Collection entries:
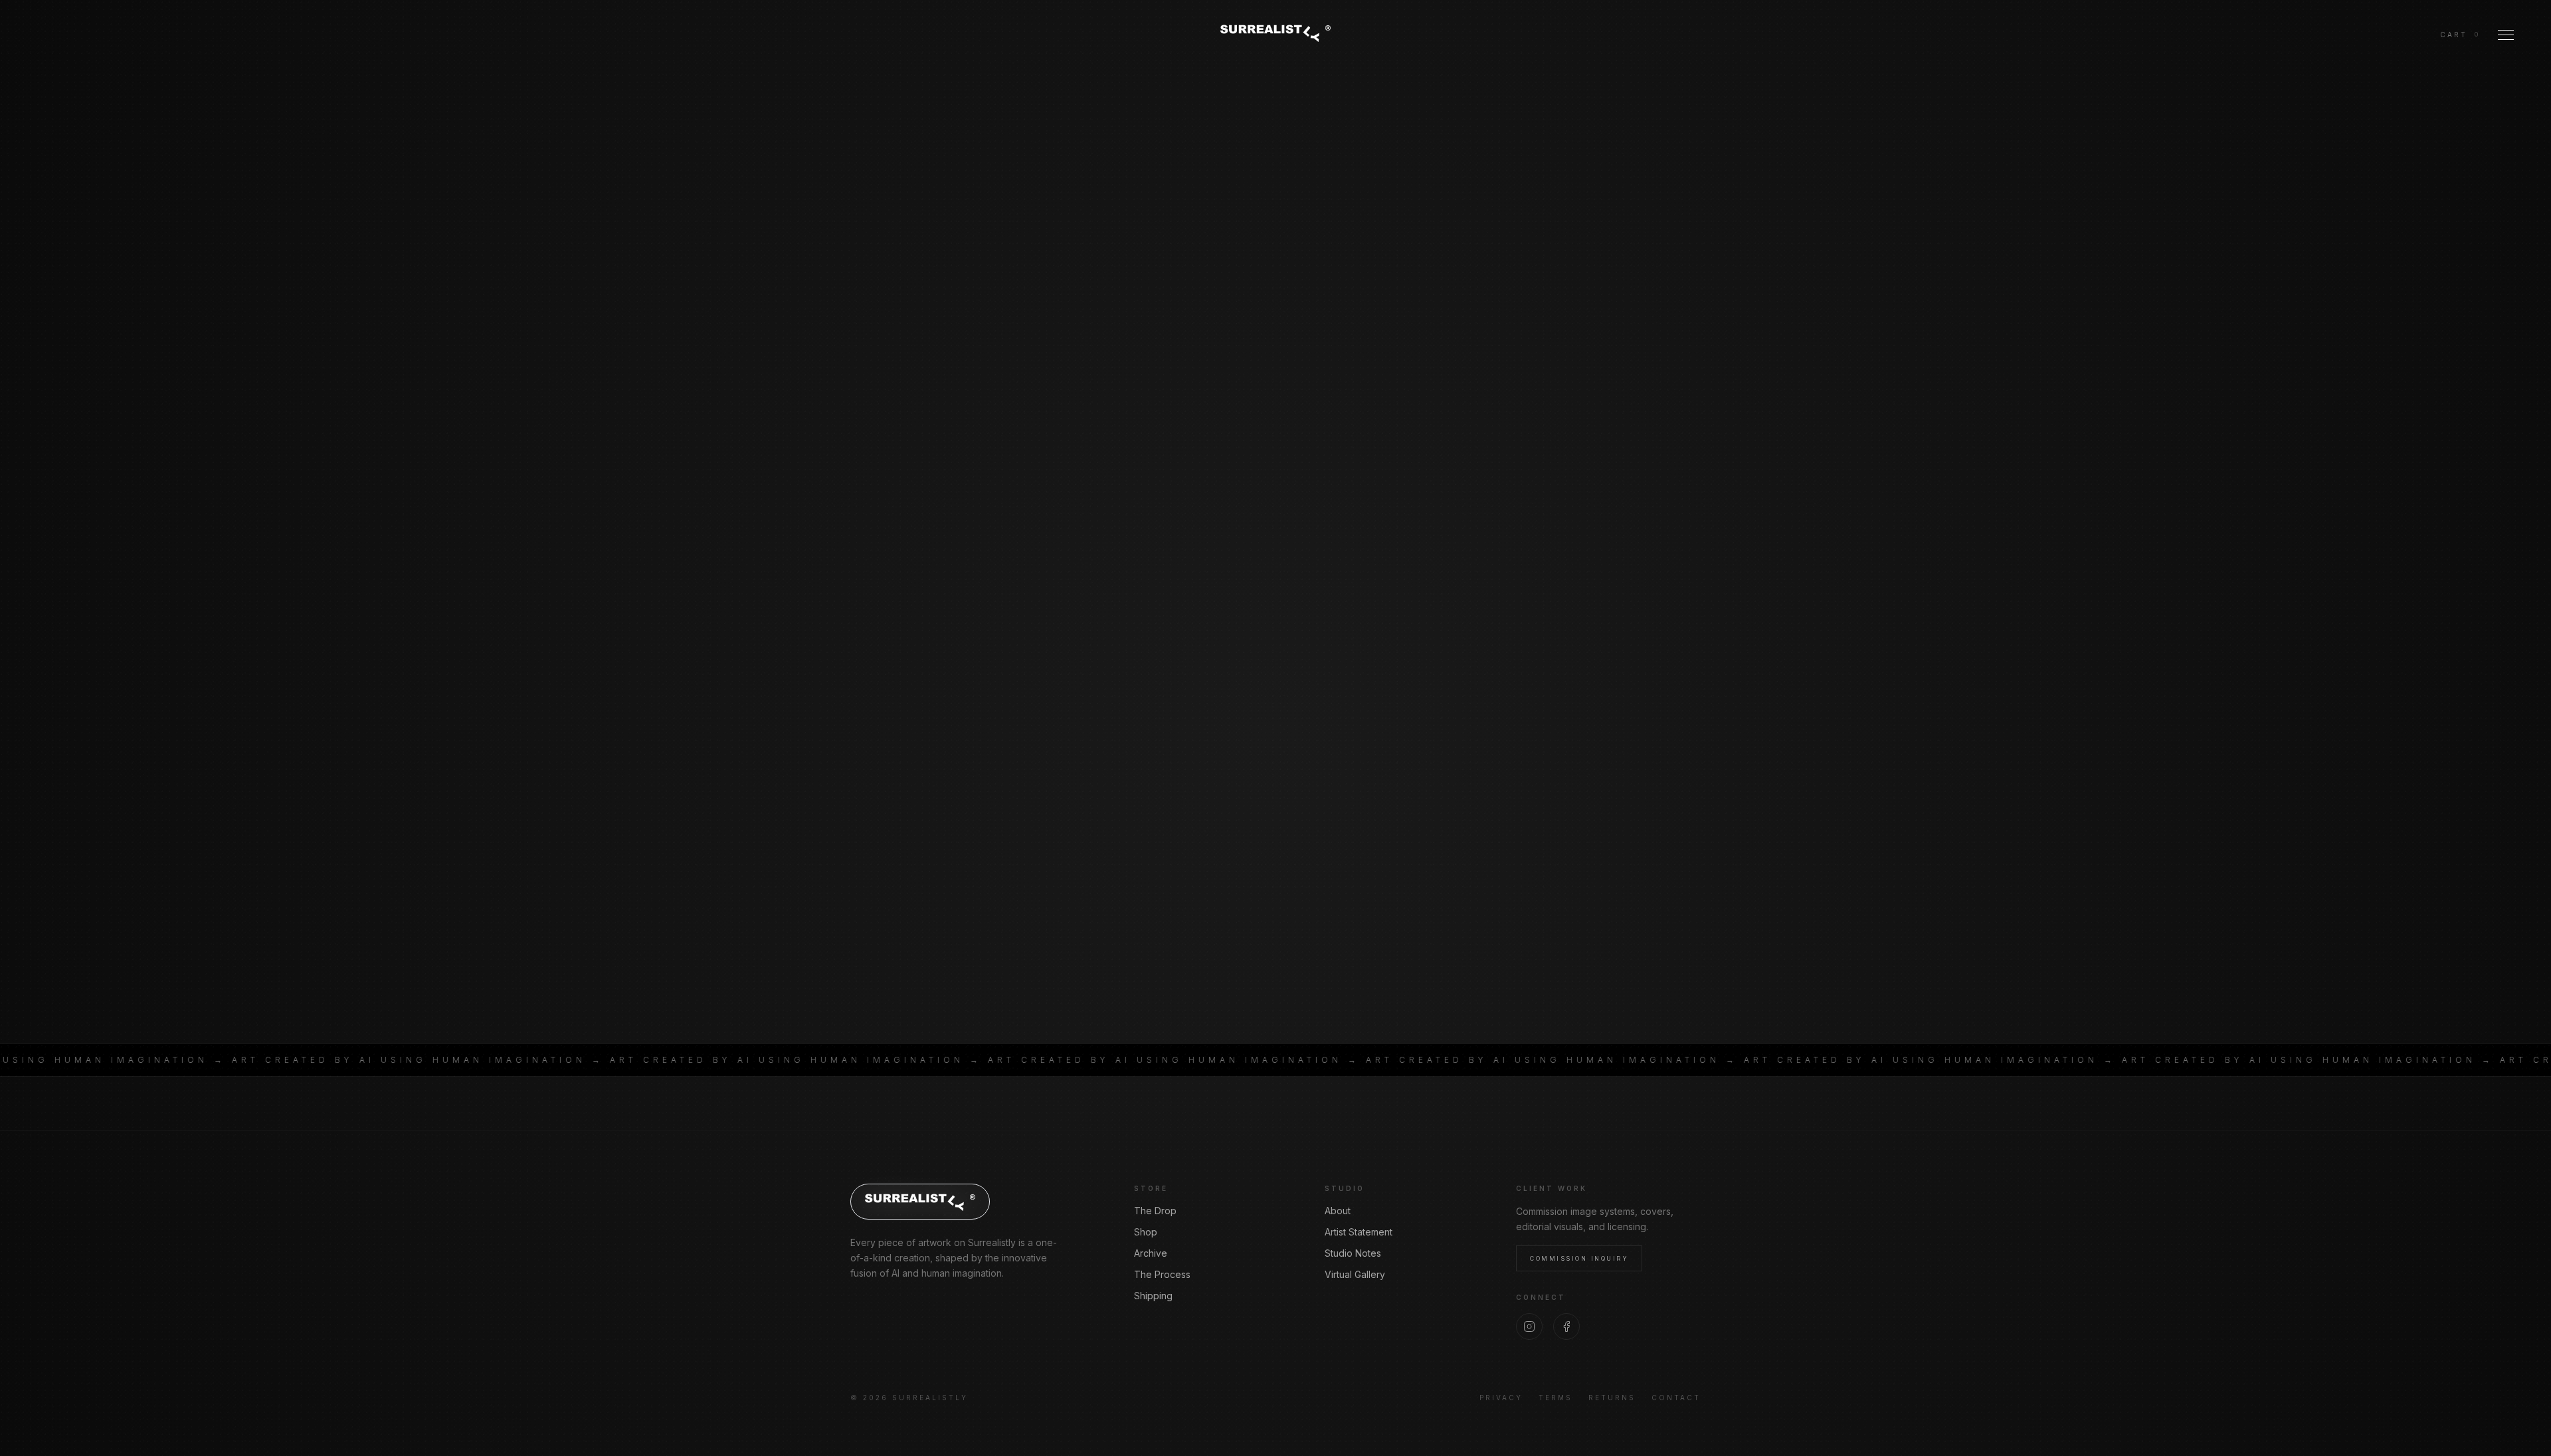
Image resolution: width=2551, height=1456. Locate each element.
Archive (1150, 1253)
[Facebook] (1566, 1326)
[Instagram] (1529, 1326)
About (1338, 1210)
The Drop (1155, 1210)
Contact (1676, 1398)
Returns (1612, 1398)
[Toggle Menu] (2506, 34)
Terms (1555, 1398)
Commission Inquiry (1579, 1258)
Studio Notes (1353, 1253)
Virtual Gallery (1355, 1274)
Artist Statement (1358, 1231)
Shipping (1153, 1295)
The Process (1162, 1274)
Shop (1145, 1231)
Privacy (1501, 1398)
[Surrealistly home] (1275, 32)
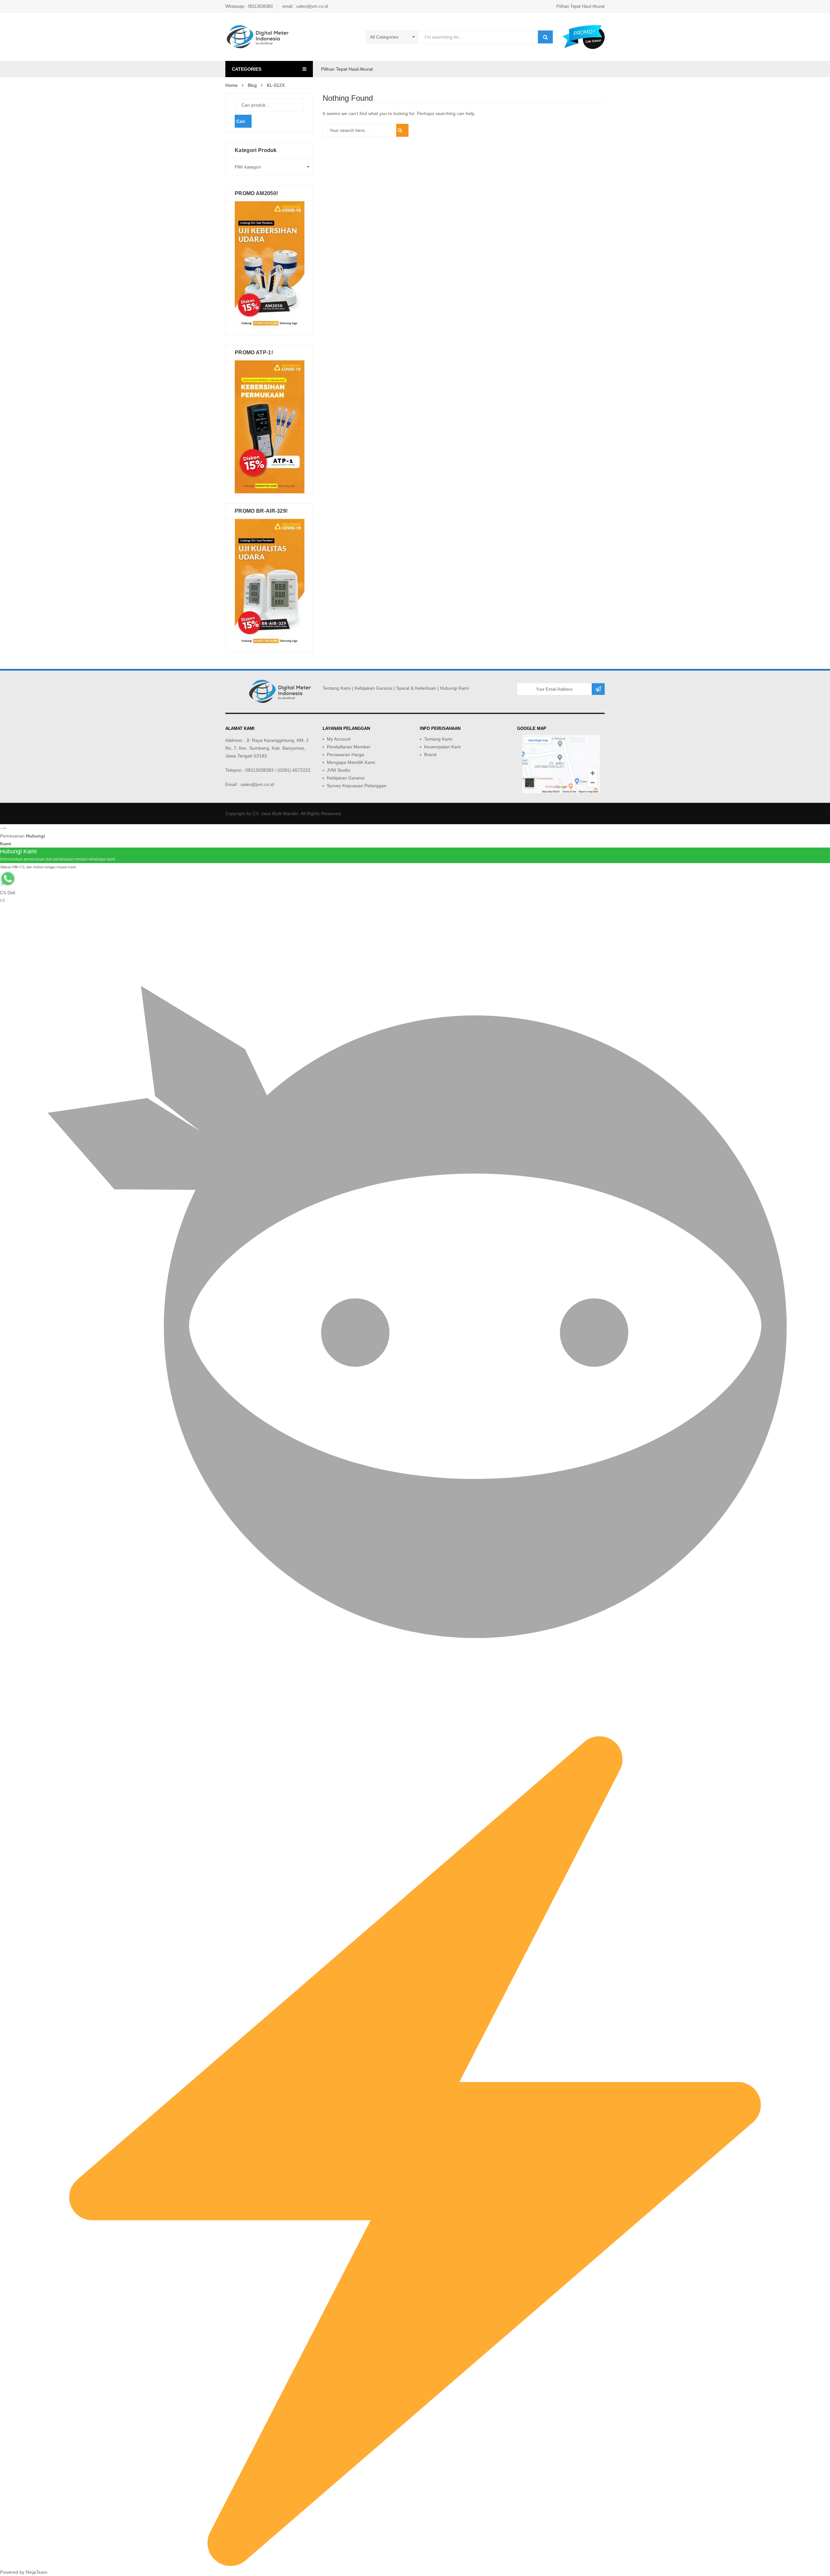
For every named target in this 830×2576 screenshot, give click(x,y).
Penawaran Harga (345, 754)
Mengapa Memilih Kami (351, 762)
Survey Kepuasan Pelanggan (356, 785)
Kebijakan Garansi (373, 688)
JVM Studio (338, 770)
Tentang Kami (337, 688)
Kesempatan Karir (442, 746)
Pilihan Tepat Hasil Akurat (580, 6)
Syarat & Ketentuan (416, 688)
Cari (240, 121)
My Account (338, 739)
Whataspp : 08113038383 (249, 6)
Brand (430, 754)
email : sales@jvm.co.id (305, 6)
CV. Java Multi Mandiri (275, 813)
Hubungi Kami (454, 688)
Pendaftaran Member (349, 746)
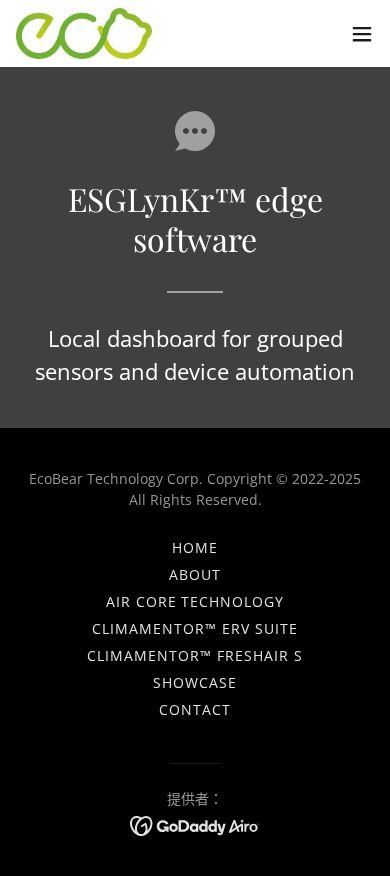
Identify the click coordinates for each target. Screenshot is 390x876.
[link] (84, 33)
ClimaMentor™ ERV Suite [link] (195, 628)
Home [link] (195, 547)
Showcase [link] (195, 682)
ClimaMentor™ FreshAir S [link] (195, 655)
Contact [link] (195, 709)
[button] (362, 34)
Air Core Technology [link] (195, 601)
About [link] (195, 574)
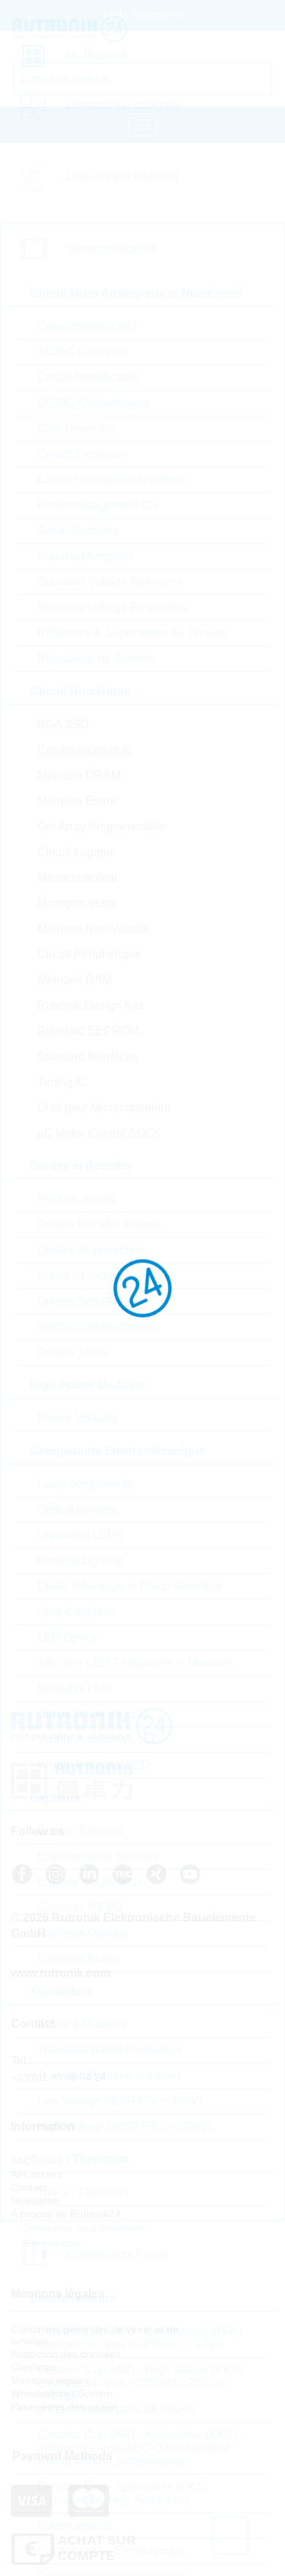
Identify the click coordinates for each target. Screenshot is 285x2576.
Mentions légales (50, 2380)
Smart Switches (77, 530)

REQUIRED WORK: Copy exactly the lines that run from the one containing "Whataspp : 08113038383 (249, 6)" to the last line of the records, both included, and leave out every picture.

SOLUTION:
Whataspp : 08113038383 (249, 6)
Brand (430, 754)
email : sales@jvm.co.id (305, 6)
CV. Java Multi Mandiri (275, 813)
Hubungi Kami (454, 688)
Pendaftaran Member (349, 746)
Identify the click coordinates for each target. Screenshot is 390x876.
[link] (84, 33)
ClimaMentor™ ERV Suite [link] (195, 628)
Home [link] (195, 547)
Showcase [link] (195, 682)
ClimaMentor™ FreshAir S [link] (195, 655)
Contact [link] (195, 709)
[button] (362, 34)
Air Core Technology [link] (195, 601)
About [link] (195, 574)
Identify the click coordinates for each target. Screenshot is 285x2576.
Mentions légales (50, 2380)
Smart Switches (77, 530)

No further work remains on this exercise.